Ora dovremo concentrare i nostri sforzi per fare in modo che queste previsioni si concretizzino in tutte le Regioni italiane, come richiesto dal CIRF e dagli altri soggetti che fanno parte della “Coalizione per la prevenzione del rischio idrogeologico”. Parte di questo percorso è anche l’interazione con la struttura di missione del Governo “Italia Sicura”, con l’intento che gli interventi di riqualificazione idromorfologica dei corsi d’acqua e restituzione di spazio ai fiumi entrino a far parte anche in Italia della cassetta degli attrezzi per la difesa dalla alluvioni.

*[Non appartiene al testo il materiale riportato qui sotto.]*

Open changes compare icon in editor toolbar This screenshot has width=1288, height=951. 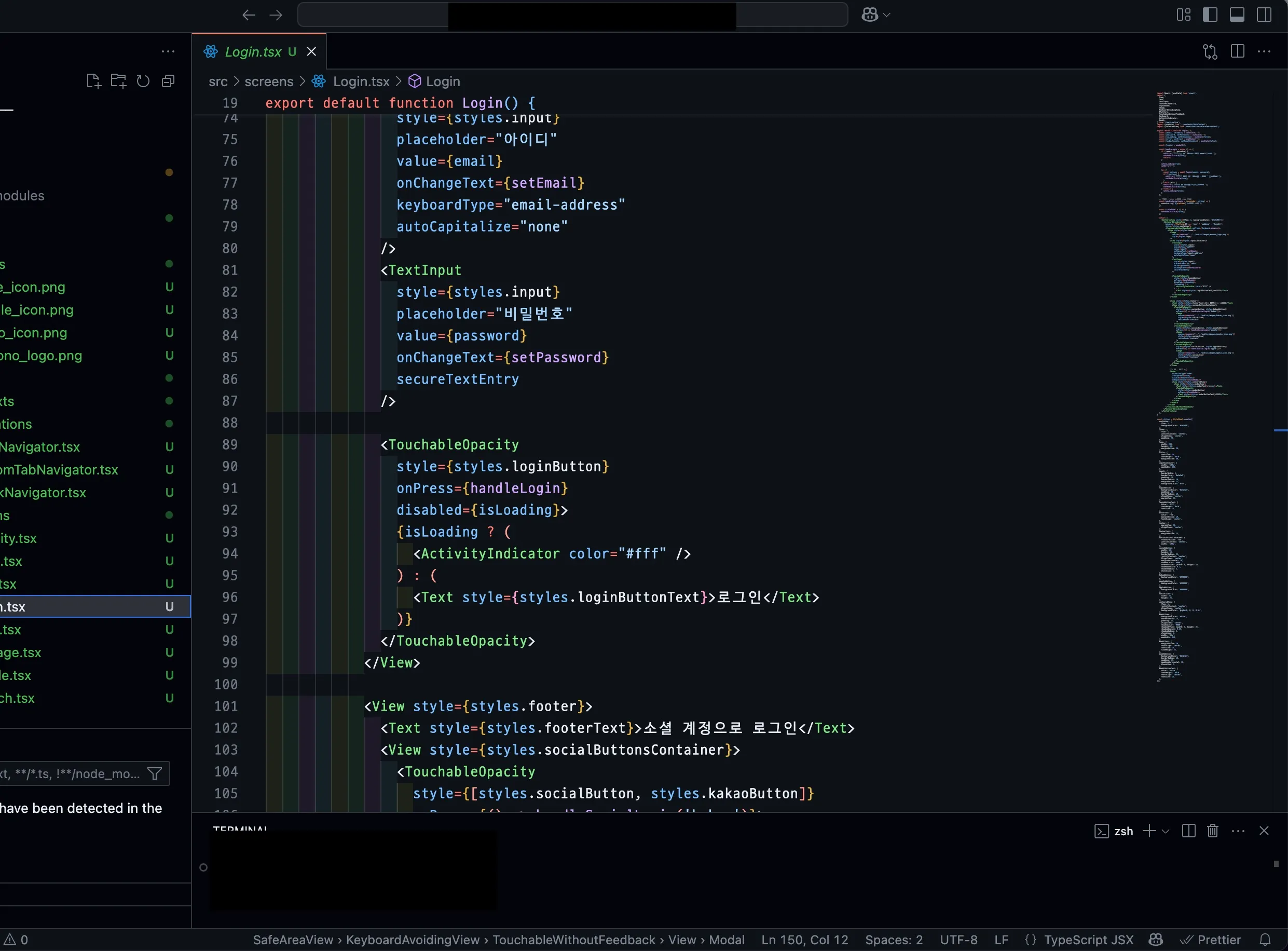[1210, 52]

Segue un estratto dall’articolo 7 del provvedimento “Sblocca Italia” (è possibile leggere il testo integrale ad esempio qui):

A partire dalla programmazione 2015 le risorse destinate al finanziamento degli interventi in materia di mitigazione del rischio idrogeologico sono utilizzate tramite accordo di programma sottoscritto dalla Regione interessata e dal Ministero dell’ambiente e della tutela del territorio e del mare, che definisce altresì la quota di cofinanziamento regionale. Gli interventi sono individuati con decreto del Presidente del Consiglio dei Ministri su proposta del Ministro dell’ambiente e della tutela del territorio e del mare. Le risorse sono prioritariamente destinate agli interventi integrati, finalizzati sia alla mitigazione del rischio sia alla tutela e al recupero degli ecosistemi e della biodiversità, ovvero che integrino gli obiettivi della direttiva 2000/60/CE del Parlamento europeo e del Consiglio, del 23 ottobre 2000, che istituisce un quadro per l’azione comunitaria in materia di acque, e della direttiva 2007/60/CE del Parlamento europeo e del Consiglio, del 23 ottobre 2007, relativa alla valutazione e alla gestione dei rischi di alluvioni. In particolare, gli interventi sul reticolo idrografico non devono alterare ulteriormente l’equilibrio sedimentario dei corsi d’acqua, bensì tendere ovunque possibile a ripristinarlo, sulla base di adeguati bilanci del trasporto solido a scala spaziale e temporale adeguata. A questo tipo di interventi integrati, in grado di garantire contestualmente la riduzione del rischio idrogeologico e il miglioramento dello stato eco-logico dei corsi d’acqua e la tutela degli ecosistemi e della biodiversità, in ciascun accordo di programma deve essere destinata una percentuale minima del 20 per cento delle risorse. Nei suddetti interventi assume priorità la delocalizzazione di edifici e di infrastrutture potenzialmente pericolosi per la pubblica incolumità.